» FRAGEN ZUM MATERIAL:
[1] Wodurch kommt der Veränderungsdruck laut dem Seitentext unausweichlich?
[2] Schreiben Sie aus dem Seitentext die Stelle von „Offensichtlich hat das“ bis einschließlich „wir genauer hinschauen.“ wortgetreu ab.

» SEITENTEXT:
Bettina Jarasch: Ich hatte nicht mit so vielen Nein-Stimmen gerechnet.
Offensichtlich hat das Thema Klimaschutz mobilisiert, aber eben auch
polarisiert.
Man könnte sagen: Für Sie als Klimasenatorin war das Ergebnis eine
Bestätigung ihrer bisherigen Arbeit. Mehr Klimaschutz, als Sie geliefert
haben, will fast die Hälfte der Berliner*innen gar nicht.
(überlegt) So einfach will ich es mir nicht machen. Es gibt viele Menschen,
die wissen, dass wir mehr tun müssen für den Klimaschutz, und das war die
Mehrheit bei dem Entscheid. Und es gibt viele, die mit Nein gestimmt haben:
Da müssen wir genauer hinschauen.
Was könnten Ursachen für ein Nein gewesen sein?
Sehr viele Gegner*innen [2][des Gesetzes] sind extra abstimmen gegangen.
Zum Teil waren die schlicht nicht überzeugt, dass das Gesetz mit dem
Zieljahr 2030 allein mehr Klimaschutz bringt. Zum Teil gibt es Ängste, die
durch den steigenden Veränderungsdruck ausgelöst werden. Das Traurige ist
allerdings, dass der Veränderungsdruck nicht hausgemacht ist – der kommt
unausweichlich durch den Klimawandel.
Das könnte zu einem unauflöslichen Widerspruch führen.
Je dringlicher Veränderungen werden, weil wir die Auswirkungen des
Klimawandels merken, desto mehr könnten die Ängste vor den Veränderungen
steigen und Menschen sagen: „Wir haben noch ganz andere Probleme, hört uns
auch!“ Das ist eine große Herausforderung für die Politik insgesamt, aber
auch für uns Grüne.

» DATENAUSZÜGE:

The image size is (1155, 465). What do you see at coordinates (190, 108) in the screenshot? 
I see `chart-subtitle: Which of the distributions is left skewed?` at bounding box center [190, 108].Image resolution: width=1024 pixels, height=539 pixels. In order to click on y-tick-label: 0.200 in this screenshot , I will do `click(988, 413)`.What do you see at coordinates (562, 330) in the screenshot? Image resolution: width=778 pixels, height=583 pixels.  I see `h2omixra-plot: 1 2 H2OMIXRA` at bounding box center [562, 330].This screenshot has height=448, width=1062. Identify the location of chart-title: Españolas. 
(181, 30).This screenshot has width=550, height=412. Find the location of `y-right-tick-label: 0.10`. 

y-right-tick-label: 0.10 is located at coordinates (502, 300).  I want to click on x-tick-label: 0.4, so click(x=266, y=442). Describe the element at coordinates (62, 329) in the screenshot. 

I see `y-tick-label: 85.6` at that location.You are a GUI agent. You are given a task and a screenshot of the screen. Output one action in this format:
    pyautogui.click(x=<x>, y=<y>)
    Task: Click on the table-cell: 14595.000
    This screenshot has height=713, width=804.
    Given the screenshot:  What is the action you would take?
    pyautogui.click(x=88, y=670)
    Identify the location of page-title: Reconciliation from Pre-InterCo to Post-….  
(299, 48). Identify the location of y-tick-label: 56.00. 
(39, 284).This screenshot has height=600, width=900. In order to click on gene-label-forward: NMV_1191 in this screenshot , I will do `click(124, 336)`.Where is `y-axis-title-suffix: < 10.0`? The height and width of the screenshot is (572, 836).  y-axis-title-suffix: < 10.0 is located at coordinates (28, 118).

» LÖSUNGEN:
[1] Durch den Klimawandel.

[2]
Offensichtlich hat das Thema Klimaschutz mobilisiert, aber eben auch
polarisiert.
Man könnte sagen: Für Sie als Klimasenatorin war das Ergebnis eine
Bestätigung ihrer bisherigen Arbeit. Mehr Klimaschutz, als Sie geliefert
haben, will fast die Hälfte der Berliner*innen gar nicht.
(überlegt) So einfach will ich es mir nicht machen. Es gibt viele Menschen,
die wissen, dass wir mehr tun müssen für den Klimaschutz, und das war die
Mehrheit bei dem Entscheid. Und es gibt viele, die mit Nein gestimmt haben:
Da müssen wir genauer hinschauen.